The decision to automate a valve is usually based on one or all of the following considerations. 

  • Safety
    • Reliable operation
    • Control and process system performance
  • Inaccessible or remote valve location
  • Cost
  • Excessive valve torque
  • Emergency response and whether it is fail-safe


All actuators have several distinct purposes that include:
Move the valve closure member (disc, ball or plug) to the desired position. 
Hold the valve closure member in the desired position. 
Seat the valve closure member with sufficient torque to provide the desired shutoff specification.
Provide a failure mode in the event of system failure. This may be fully opened, closed or as-is depending upon the application. 
Provide the required rotational travel (90°, 180°, etc.). Valves requiring more than 90° of rotation include multi-ported valves. 
Provide the required operating speed. All actuators may be regulated in cycle speed depending on the control circuit elements used.



At times, it is necessary for a process engineer to choose between a pneumatically or an electrically actuated valve for a process system. There are advantages to both styles, and it is valuable to have data available to make the best choice.


First and foremost in the selection of an actuator type (pneumatic or electric) is to determine the most effective power source for the actuator. Points to consider are:

  • Power source availability
  • Torque at the valve stem 
  • Failure mode
  • Control accessories
  • Speed of operation
  • Frequency of operation
  • Plant environment
  • Size of valve
  • System component costs
  • System maintenance

The most practical pneumatic actuators utilize an air pressure supply of 40 to 120 psi (3 to 8 bar). Generally, they are sized for a supply pressure of 60 to 80 psi (4 to 6 bar). 

Electric actuators often are used with a 110-VAC power supply, but are available with a wide variety of AC and DC motors in single-phase and three-phase.



It is sometimes difficult to justify the use of electric actuators in a hazardous environment, but if compressed air is not available, or if a pneumatic actuator will not provide the operating characteristics required, then an electric actuator with a properly classified enclosure may be used.

Almost all electric actuator manufacturers have an option for a version of their standard product line that conforms with NEMA VII. Another source for hazardous area guidance is available from ATEX.

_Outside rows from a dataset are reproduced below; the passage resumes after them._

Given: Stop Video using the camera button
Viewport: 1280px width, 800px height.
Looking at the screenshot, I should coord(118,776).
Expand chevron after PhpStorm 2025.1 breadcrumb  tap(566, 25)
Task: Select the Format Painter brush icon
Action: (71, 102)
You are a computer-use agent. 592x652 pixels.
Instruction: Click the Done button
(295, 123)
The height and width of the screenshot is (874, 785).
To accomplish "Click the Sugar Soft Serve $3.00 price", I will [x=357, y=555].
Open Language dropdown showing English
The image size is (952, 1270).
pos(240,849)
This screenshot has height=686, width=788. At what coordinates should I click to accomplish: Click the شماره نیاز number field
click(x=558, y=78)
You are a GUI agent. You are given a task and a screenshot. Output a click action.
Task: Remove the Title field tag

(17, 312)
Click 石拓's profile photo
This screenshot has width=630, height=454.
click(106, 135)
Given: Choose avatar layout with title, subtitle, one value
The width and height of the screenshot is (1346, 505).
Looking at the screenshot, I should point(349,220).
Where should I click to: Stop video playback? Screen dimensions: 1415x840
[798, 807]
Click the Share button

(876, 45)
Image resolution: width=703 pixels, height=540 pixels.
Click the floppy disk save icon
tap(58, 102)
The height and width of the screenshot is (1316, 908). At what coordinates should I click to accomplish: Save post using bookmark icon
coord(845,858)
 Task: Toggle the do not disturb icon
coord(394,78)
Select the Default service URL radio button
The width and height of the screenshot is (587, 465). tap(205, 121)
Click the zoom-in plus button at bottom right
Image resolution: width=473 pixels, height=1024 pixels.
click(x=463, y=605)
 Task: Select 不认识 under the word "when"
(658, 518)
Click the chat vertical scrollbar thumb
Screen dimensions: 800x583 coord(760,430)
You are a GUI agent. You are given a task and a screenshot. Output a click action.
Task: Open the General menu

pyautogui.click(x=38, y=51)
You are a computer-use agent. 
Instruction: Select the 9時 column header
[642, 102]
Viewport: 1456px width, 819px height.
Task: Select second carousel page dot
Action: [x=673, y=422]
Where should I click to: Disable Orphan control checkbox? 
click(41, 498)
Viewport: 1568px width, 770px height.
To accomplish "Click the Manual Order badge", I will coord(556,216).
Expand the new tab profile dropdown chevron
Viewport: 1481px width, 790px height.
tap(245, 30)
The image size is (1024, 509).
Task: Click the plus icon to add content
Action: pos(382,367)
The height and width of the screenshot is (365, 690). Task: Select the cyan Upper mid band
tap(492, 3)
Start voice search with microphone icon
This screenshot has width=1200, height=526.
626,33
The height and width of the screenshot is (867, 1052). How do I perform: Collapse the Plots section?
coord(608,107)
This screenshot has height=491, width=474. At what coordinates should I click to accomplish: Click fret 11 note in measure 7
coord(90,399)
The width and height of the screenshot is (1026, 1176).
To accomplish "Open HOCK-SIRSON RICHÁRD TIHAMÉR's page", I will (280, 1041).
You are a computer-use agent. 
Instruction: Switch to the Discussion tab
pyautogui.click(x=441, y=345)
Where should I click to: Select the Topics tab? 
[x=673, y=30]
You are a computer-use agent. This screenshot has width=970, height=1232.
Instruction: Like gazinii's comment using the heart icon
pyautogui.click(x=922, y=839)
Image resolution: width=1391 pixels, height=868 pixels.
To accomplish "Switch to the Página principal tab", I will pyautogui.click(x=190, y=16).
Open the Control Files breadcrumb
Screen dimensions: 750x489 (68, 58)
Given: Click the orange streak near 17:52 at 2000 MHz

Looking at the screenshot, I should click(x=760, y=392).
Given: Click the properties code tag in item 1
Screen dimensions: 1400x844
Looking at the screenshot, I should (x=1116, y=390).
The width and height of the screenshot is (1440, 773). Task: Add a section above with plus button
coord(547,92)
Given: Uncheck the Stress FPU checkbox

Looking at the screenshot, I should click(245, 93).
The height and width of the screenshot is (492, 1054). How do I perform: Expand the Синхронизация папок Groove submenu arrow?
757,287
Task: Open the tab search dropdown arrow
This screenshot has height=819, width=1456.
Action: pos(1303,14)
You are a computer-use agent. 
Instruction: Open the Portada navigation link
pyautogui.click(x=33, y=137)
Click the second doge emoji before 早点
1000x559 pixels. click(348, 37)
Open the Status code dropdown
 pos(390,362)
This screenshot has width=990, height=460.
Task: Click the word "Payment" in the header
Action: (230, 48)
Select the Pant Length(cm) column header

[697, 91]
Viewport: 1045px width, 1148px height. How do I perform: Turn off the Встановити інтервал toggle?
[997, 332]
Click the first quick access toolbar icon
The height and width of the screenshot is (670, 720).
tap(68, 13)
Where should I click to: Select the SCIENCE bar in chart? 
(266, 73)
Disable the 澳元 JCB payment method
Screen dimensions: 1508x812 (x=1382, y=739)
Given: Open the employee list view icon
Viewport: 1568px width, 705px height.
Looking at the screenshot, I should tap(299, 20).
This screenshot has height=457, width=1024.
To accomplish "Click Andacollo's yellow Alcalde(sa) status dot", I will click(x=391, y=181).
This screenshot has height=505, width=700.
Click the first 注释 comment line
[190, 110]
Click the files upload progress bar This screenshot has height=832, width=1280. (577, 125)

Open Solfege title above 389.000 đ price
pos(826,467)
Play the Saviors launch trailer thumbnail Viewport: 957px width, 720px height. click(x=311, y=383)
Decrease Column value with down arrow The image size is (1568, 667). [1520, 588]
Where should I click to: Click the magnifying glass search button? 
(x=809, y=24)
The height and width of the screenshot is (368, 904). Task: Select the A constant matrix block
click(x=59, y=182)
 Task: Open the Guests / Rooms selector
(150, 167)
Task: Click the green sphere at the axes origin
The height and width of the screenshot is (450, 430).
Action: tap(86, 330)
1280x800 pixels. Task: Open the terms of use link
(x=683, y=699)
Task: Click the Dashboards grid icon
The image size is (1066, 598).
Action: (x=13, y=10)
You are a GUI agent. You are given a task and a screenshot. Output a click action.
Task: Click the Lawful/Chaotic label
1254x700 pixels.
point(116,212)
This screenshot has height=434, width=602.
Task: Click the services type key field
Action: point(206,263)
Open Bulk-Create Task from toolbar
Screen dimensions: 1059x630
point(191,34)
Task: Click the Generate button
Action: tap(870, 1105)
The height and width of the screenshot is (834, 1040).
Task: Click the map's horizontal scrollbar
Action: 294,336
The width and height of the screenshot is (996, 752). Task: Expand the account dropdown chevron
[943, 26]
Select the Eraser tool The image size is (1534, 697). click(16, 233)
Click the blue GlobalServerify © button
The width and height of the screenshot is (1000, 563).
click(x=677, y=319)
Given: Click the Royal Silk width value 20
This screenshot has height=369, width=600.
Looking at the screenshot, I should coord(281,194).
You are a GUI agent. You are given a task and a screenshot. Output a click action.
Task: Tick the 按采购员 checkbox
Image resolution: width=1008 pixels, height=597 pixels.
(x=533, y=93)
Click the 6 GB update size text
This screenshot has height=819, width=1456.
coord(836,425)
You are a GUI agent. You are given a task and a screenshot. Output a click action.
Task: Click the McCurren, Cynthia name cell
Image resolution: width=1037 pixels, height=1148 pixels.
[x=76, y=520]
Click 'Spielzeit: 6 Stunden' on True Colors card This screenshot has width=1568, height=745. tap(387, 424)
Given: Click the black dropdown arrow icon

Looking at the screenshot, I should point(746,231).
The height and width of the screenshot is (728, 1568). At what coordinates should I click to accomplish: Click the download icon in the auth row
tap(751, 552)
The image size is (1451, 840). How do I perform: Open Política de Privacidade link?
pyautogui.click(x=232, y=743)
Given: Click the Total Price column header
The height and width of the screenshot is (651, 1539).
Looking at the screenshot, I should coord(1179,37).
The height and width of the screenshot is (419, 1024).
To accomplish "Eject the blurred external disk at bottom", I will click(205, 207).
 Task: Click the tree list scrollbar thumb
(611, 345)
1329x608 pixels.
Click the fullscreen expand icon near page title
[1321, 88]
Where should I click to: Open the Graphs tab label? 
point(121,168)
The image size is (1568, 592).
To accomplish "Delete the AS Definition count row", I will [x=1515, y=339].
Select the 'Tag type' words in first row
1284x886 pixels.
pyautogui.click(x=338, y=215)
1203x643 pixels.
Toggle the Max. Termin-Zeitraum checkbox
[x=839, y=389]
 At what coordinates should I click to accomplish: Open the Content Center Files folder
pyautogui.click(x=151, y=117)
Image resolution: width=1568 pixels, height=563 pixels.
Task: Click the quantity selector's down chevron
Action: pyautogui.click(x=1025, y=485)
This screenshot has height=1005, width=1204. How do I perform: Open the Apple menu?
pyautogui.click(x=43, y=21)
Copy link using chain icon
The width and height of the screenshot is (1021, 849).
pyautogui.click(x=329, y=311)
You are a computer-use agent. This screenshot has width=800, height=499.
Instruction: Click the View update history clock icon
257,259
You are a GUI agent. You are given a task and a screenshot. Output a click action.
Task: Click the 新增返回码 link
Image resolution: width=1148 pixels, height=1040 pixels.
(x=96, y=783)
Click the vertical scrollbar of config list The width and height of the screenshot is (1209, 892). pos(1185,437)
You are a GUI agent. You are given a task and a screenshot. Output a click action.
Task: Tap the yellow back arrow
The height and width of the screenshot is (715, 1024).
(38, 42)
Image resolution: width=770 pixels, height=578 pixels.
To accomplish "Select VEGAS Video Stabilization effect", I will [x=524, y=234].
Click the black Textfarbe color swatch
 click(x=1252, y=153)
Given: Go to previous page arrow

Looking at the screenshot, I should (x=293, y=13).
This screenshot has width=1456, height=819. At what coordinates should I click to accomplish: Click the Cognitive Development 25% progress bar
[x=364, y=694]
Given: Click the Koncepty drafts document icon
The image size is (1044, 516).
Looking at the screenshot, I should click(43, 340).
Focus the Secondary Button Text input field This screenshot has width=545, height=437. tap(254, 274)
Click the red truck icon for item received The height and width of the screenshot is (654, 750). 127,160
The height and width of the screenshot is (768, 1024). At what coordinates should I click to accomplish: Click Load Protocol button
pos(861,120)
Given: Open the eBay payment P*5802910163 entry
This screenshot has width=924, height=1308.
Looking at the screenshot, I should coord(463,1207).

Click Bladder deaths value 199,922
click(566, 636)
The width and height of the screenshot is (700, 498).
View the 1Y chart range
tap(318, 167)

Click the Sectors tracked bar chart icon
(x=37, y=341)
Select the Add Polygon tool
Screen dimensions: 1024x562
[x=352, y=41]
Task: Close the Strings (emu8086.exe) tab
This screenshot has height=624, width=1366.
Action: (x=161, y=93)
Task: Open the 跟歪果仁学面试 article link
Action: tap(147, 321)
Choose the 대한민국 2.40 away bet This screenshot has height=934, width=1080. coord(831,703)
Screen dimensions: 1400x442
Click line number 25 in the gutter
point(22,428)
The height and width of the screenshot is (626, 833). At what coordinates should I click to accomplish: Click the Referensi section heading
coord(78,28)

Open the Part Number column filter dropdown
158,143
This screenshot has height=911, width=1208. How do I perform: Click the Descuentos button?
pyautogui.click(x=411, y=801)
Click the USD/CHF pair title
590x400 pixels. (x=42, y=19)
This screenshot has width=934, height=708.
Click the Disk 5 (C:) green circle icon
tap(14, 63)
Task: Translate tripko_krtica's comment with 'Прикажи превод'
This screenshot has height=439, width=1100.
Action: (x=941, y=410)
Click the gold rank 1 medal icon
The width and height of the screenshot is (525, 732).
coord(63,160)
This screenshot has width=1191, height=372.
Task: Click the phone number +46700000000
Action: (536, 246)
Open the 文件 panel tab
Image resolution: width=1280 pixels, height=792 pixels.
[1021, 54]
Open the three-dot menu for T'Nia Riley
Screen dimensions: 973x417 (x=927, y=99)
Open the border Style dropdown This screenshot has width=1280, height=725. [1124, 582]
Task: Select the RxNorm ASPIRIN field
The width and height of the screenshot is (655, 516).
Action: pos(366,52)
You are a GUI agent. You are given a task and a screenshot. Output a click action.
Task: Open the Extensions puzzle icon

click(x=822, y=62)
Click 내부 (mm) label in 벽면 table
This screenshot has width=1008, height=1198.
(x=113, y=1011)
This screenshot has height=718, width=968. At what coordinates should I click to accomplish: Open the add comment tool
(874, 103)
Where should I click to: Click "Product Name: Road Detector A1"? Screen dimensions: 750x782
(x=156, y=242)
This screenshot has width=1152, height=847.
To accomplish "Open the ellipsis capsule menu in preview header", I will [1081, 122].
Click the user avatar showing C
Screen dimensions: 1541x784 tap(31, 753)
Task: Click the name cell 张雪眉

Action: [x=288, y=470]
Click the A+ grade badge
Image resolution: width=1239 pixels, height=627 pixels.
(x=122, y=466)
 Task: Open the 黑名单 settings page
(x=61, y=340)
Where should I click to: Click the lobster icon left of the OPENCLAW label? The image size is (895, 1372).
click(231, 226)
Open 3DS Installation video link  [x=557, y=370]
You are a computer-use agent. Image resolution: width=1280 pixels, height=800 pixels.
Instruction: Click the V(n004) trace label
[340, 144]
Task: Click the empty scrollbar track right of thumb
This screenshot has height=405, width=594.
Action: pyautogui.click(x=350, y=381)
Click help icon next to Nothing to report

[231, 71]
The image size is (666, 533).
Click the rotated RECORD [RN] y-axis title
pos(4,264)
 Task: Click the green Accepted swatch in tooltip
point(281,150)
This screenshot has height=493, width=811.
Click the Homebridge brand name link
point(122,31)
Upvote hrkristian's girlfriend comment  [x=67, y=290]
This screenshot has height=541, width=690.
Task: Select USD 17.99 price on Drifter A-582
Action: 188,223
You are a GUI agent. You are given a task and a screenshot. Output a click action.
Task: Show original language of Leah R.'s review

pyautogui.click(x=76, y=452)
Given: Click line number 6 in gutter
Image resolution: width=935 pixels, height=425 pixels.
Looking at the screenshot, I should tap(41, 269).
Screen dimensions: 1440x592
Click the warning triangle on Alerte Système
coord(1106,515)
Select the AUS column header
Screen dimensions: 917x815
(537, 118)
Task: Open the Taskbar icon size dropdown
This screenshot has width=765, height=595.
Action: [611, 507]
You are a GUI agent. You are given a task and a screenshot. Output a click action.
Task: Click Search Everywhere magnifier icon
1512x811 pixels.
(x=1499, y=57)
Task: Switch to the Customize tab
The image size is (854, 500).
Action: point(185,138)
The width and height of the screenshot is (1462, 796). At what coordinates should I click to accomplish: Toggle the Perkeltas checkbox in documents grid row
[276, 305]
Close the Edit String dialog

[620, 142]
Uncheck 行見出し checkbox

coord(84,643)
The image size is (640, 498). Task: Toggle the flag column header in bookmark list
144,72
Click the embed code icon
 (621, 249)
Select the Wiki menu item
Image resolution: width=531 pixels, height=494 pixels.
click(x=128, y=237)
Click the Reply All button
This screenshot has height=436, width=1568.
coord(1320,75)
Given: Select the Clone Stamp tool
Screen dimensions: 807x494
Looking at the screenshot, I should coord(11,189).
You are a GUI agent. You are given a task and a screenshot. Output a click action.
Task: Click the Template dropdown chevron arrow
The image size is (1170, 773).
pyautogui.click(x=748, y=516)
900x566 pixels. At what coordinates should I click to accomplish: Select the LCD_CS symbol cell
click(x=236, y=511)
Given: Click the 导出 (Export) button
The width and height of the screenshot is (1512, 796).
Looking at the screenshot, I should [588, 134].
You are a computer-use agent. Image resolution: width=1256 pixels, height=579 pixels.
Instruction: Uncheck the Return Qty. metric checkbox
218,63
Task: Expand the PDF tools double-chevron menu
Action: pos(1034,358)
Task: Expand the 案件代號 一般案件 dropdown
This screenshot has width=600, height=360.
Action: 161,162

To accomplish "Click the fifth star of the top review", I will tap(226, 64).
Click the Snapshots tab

On the other hand, pneumatic actuators are inherently “explosion-proof.” When electric controls are used with pneumatic actuators in hazardous areas, they are generally more cost effective than electric actuators. Solenoid-operated pilot valves (which are electrical devices) may be mounted and powered in a nonhazardous area and piped to the actuator. Limit switches — for position indication — may be housed in a NEMA VII enclosure. The inherent safety of pneumatic actuators in hazardous areas makes them a practical choice in these applications.



Another safety accessory widely specified in the process industries on valve actuators is the spring-return (fail-safe) option. Upon power or signal failure, a spring-return actuator drives the valve to a predetermined safe position. This is a practical and inexpensive option with pneumatic actuators and is an important reason for the wide use of pneumatic actuators throughout the industry.

Electric actuators are available with a spring return option or a battery backup system to provide predictable “failure” positioning.



Before specifying a pneumatic or electric actuator for valve automation, it is important to consider a few of the key performance characteristics of each.

Duty cycle: Pneumatic actuators have a 100% duty cycle. In fact, the harder they work, the better they work. Electric actuators are most commonly available with 25% duty cycle motors. This means that to prevent overheating in high-cycle applications, the motor must rest frequently. Because most on-off automated valves remain idle 95% of the time, duty cycle is not usually an issue. With optional motors and/or capacitors, an electric actuator may be upgraded to 100% duty cycle.

Stalling: Pneumatic actuators may be stalled indefinitely without overheating. Electric actuators should not be stalled. Stalling an electric actuator draws excessive current, which generates heat in the motor and can cause damage. Torque switches or heat and current sensors often are installed in electric actuators to protect the motor.

Speed control: The ability to control the speed of a pneumatic actuator is an important advantage of the design. The simplest way to control the speed is to fit the actuator with a variable orifice (needle valve) at the exhaust port of the air pilot. Since electric actuators are geared motors, it is impossible to make them cycle faster unless a gearing change is made. For slower operation, a pulsing circuit may be added as an option.

Modulating control: In modulating service, an electric actuator interfaces well with existing electronic control systems and eliminates the need for electro-pneumatic controls. A pneumatic or electro-pneumatic positioner is used with pneumatic actuators to provide a means of controlling the valve position.


This table of characteristics (Chart 1, to the left) summarizes the comparison of pneumatic and electric actuators.


The most important step in developing an automated valve specification is to determine a sizing criterion. If a valve is to operate in a process handling clean liquids at moderate pressures and temperatures, the manufacturer’s published operating torque is usually adequate for actuator sizing. Under certain conditions, however, the torque required to operate a valve may increase. In this case, a sizing safety factor may need to be applied based on the following guidelines in Chart 2 to the left.

NOTE: Consult the valve manufacturer for specific Safety Factor recommendations.